Read the abstract Dornis, Tim W. and Stober, Sebastian, Copyright and training of generative AI models - technological and legal foundations.
Generative AI is transforming creative fields by rapidly producing texts, images, music, and videos. These AI creations often seem as impressive as human-made works but require extensive training on vast amounts of data, much of which is copyrighted. This dependency on copyrighted material has sparked legal debates, as AI training involves “copying” and “reproducing” these works, actions that could potentially infringe on copyrights. In defense, AI proponents in the United States invoke “fair use” under Section 107 of the Copyright Act, while in Europe, they cite Article 4(1) of the 2019 DSM Directive, which allows certain uses of copyrighted works for “text and data mining.”
This study challenges the prevailing European legal stance, presenting several arguments:
1. The exception for text and data mining should not apply to AI training because the technologies differ fundamentally - one processes semantic information, while the other extracts syntactic information.

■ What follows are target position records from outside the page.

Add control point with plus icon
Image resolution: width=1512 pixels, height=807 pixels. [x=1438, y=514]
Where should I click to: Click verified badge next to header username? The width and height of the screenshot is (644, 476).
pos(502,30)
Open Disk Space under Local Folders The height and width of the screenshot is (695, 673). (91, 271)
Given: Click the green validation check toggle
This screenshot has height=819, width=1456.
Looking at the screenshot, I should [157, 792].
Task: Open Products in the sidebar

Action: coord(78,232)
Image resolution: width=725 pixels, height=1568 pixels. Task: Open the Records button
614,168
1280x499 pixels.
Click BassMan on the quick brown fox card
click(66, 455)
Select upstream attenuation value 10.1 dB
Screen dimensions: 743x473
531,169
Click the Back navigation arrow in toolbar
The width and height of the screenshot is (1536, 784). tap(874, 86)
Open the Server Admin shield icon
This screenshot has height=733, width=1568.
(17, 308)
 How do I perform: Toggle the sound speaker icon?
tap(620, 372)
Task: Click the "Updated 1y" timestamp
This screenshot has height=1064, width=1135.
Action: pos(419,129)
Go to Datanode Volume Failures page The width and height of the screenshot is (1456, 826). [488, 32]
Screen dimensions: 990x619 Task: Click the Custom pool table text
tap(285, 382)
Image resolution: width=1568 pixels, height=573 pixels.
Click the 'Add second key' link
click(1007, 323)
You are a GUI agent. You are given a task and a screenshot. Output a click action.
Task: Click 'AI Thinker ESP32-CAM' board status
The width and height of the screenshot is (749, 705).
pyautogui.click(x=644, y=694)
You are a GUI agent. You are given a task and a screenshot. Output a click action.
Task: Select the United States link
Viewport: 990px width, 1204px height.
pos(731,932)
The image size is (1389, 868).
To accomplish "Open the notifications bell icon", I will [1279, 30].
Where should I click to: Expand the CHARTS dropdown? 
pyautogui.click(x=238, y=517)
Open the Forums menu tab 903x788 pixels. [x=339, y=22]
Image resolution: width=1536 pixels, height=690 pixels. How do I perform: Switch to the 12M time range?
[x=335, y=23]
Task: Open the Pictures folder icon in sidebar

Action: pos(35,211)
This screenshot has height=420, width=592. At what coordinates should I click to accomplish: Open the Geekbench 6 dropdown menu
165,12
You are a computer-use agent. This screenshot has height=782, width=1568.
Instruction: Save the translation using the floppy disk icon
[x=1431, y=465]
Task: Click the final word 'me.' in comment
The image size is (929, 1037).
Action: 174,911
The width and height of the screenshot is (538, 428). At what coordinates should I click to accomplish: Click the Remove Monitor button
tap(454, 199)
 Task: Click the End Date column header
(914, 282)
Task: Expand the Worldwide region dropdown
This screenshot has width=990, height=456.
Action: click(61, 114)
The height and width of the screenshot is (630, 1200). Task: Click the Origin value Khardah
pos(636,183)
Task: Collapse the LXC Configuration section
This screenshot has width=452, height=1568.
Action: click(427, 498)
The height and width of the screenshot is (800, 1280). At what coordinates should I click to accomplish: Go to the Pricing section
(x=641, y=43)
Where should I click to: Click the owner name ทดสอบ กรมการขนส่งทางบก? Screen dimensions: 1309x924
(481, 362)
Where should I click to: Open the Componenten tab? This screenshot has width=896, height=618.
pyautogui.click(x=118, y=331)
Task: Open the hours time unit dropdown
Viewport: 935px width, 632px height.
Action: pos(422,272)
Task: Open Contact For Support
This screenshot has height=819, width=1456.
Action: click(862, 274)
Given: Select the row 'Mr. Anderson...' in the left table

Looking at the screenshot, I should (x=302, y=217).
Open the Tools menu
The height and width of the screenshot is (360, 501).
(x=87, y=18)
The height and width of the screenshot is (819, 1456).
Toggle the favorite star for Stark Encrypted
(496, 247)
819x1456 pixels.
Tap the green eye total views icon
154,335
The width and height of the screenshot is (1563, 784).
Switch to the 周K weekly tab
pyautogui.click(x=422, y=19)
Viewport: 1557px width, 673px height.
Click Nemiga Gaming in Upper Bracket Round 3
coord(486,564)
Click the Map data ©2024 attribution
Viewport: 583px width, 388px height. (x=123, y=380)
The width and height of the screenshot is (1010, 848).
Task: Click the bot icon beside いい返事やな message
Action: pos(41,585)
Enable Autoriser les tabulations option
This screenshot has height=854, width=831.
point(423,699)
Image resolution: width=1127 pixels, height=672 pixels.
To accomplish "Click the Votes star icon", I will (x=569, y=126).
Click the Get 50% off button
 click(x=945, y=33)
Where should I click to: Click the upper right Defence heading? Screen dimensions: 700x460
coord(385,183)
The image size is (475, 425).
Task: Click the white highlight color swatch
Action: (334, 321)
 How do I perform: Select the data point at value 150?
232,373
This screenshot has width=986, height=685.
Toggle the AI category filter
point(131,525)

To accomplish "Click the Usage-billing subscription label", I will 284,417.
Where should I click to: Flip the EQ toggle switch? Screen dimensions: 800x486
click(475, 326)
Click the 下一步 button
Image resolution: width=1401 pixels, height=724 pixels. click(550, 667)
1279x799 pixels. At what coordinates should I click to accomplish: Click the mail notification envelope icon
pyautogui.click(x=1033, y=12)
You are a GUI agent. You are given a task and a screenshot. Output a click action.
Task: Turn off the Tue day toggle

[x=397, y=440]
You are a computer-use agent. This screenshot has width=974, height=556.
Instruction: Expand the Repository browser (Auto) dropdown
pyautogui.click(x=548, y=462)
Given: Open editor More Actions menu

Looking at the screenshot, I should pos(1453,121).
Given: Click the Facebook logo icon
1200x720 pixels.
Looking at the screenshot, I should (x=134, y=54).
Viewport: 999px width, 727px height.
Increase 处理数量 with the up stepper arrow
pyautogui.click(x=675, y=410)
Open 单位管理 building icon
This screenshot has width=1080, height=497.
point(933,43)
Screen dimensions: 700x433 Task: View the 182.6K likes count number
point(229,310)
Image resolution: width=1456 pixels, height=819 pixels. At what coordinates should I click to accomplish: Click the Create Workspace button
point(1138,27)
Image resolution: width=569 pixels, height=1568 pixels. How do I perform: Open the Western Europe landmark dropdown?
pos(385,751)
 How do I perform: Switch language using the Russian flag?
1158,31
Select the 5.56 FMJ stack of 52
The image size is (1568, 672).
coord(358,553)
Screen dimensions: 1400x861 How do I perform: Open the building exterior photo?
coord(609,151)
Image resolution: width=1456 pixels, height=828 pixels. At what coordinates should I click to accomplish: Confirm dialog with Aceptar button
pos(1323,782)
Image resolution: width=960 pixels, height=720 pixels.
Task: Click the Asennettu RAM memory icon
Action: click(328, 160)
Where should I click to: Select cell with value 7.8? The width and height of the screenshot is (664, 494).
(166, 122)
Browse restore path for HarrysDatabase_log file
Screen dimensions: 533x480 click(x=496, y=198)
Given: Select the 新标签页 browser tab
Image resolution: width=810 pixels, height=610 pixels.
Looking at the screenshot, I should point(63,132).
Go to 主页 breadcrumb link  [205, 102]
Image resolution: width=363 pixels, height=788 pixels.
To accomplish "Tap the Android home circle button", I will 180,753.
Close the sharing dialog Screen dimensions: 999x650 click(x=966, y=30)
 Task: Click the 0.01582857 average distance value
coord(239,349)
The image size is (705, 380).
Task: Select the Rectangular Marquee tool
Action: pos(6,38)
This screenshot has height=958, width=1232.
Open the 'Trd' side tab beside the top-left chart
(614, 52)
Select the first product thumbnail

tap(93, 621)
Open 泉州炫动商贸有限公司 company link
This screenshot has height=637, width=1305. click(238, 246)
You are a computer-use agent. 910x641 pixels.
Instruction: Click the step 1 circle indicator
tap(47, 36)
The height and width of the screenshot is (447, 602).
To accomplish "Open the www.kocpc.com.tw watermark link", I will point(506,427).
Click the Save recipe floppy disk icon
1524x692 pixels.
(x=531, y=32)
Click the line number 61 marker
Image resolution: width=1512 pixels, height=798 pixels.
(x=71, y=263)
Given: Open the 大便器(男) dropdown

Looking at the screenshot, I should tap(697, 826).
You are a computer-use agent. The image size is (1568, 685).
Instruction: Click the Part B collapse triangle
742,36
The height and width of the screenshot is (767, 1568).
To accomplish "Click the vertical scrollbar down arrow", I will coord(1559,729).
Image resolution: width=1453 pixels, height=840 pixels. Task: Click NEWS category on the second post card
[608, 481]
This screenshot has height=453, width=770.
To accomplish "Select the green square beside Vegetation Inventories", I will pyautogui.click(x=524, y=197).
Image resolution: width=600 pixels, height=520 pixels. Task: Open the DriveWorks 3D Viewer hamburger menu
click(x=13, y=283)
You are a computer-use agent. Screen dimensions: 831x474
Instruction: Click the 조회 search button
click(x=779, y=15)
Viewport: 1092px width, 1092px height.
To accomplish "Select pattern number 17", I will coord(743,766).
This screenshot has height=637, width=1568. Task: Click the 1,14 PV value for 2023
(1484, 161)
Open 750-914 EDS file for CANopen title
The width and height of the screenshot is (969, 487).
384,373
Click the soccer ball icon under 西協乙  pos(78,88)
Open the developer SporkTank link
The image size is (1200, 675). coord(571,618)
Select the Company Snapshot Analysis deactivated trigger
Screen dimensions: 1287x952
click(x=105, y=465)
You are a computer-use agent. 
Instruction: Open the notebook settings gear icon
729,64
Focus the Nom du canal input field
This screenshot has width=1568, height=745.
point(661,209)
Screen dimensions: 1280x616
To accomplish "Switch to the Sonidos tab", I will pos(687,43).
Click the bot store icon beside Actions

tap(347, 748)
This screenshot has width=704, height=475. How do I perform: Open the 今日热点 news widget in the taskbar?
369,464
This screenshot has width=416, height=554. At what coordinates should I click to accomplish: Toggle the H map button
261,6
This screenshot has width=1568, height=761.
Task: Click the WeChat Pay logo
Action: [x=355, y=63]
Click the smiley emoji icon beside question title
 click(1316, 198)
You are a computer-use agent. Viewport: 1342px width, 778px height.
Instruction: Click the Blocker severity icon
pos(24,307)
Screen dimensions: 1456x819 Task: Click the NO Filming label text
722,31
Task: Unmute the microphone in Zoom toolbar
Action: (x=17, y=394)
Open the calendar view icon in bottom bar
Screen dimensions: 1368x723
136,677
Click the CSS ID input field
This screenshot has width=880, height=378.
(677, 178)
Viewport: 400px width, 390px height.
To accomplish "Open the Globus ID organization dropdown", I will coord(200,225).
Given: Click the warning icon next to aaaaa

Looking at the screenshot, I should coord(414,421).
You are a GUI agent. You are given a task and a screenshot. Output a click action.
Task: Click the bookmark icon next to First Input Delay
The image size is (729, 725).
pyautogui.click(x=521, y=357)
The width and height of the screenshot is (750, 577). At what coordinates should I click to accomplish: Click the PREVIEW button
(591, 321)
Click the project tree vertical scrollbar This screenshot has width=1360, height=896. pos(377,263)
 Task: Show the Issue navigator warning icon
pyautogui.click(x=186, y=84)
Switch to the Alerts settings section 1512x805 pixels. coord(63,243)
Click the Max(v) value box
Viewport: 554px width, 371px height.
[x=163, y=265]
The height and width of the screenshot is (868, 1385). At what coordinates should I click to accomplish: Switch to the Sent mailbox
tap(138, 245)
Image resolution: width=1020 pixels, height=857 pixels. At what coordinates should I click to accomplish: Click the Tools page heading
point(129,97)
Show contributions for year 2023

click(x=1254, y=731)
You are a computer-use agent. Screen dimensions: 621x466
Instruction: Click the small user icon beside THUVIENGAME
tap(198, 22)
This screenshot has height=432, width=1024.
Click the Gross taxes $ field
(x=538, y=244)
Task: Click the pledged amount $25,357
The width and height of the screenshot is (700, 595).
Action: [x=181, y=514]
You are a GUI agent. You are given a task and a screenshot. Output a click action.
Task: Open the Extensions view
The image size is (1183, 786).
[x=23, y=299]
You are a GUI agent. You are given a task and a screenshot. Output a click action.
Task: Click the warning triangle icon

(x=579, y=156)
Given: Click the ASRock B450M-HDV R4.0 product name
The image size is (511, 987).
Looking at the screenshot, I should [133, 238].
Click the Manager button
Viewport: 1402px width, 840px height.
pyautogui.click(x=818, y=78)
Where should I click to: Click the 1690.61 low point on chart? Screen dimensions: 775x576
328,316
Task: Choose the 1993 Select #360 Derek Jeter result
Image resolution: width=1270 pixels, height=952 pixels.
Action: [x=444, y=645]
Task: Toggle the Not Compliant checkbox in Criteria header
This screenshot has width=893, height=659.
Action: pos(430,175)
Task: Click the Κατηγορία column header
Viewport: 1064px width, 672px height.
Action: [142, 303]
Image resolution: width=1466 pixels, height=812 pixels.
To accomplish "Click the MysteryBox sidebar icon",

2. There is no suitable copyright exception to justify the massive infringements occurring during AI training. Copyrighted works are copied during data collection, fully or partly replicated inside AI models, and can also be reproduced by end-users.
3. Even if AI training occurs outside Europe, developers cannot avoid European copyright laws. If works are replicated within a model, making it available in Europe could infringe the “right of making available“ under Article 3 of the InfoSoc Directive. Thus, offering AI services to European users ultimately subjects developers to European copyright laws and European courts’ jurisdiction.
This study suggests to rethink copyright issues in the context of AI. Given the technical revolution and socio-economic disruptions generative AI brings, lawmakers should reconsider how to balance protecting human creativity and fostering AI innovation. The current lack of regulation neglects the technical realities and is thus not only legally unsound but also unjust.